===== SUPPLIED RECORDS =====

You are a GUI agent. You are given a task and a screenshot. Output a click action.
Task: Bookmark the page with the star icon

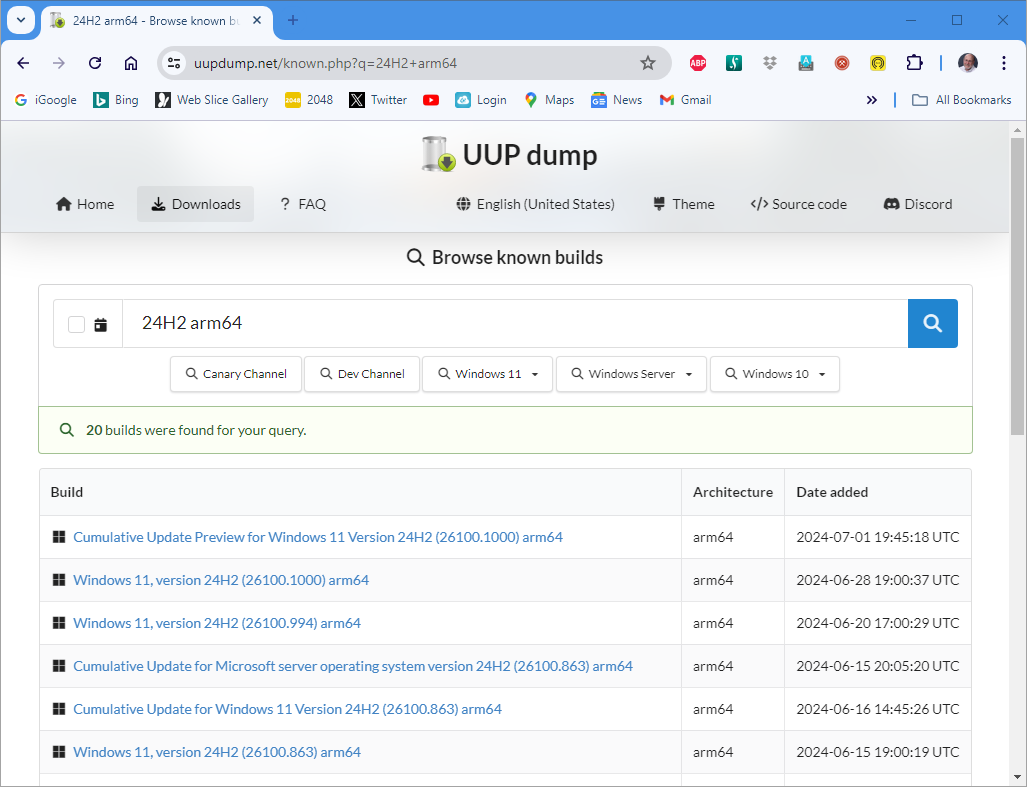tap(648, 62)
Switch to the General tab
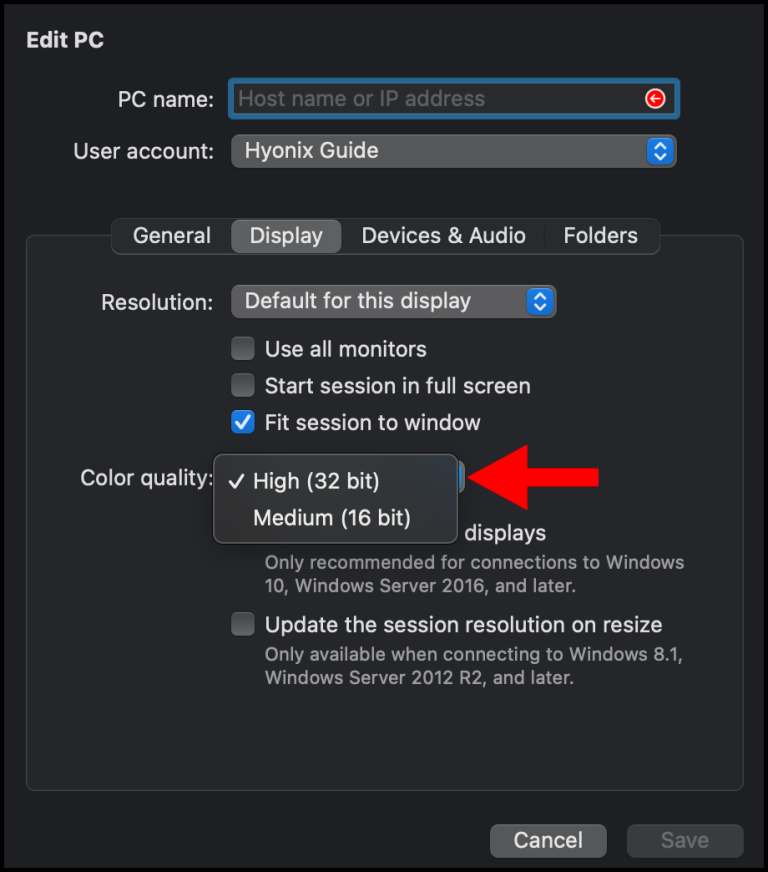The image size is (768, 872). [171, 236]
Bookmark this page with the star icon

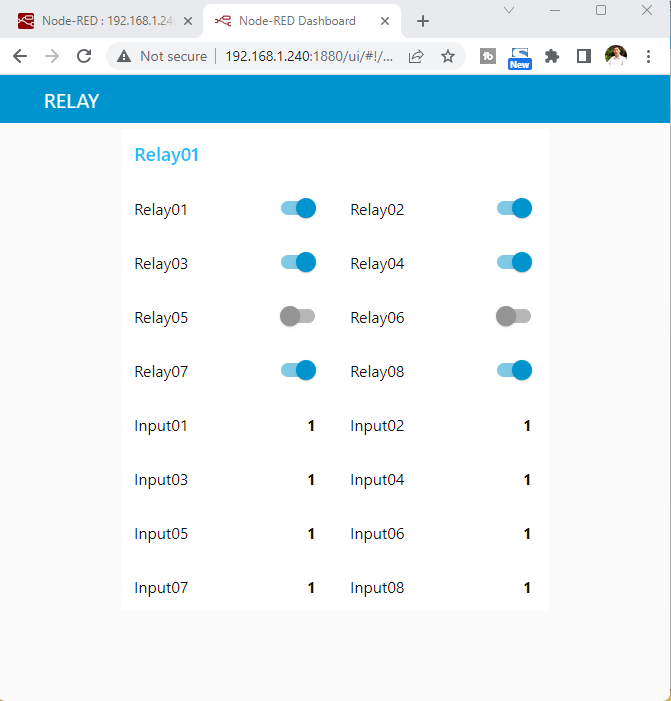point(448,57)
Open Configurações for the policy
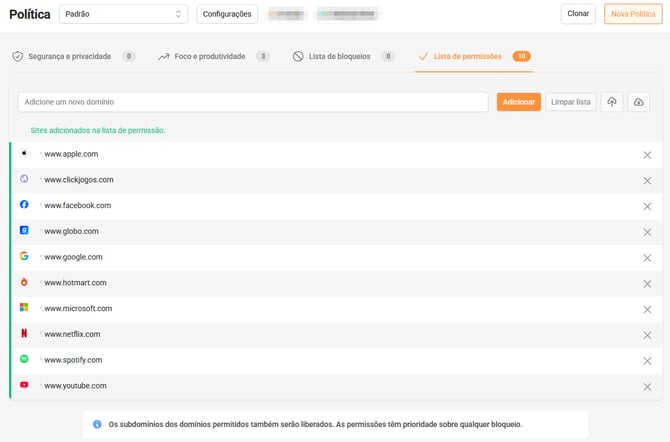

=====

## TASK PROMPT
Beginning with the line that contains "Bookmark this page with the star icon" and ending with the last line of the data, restate each line word for word. Exclude the pictures.

## ANSWER BELOW
Bookmark this page with the star icon

point(448,57)
Open Configurações for the policy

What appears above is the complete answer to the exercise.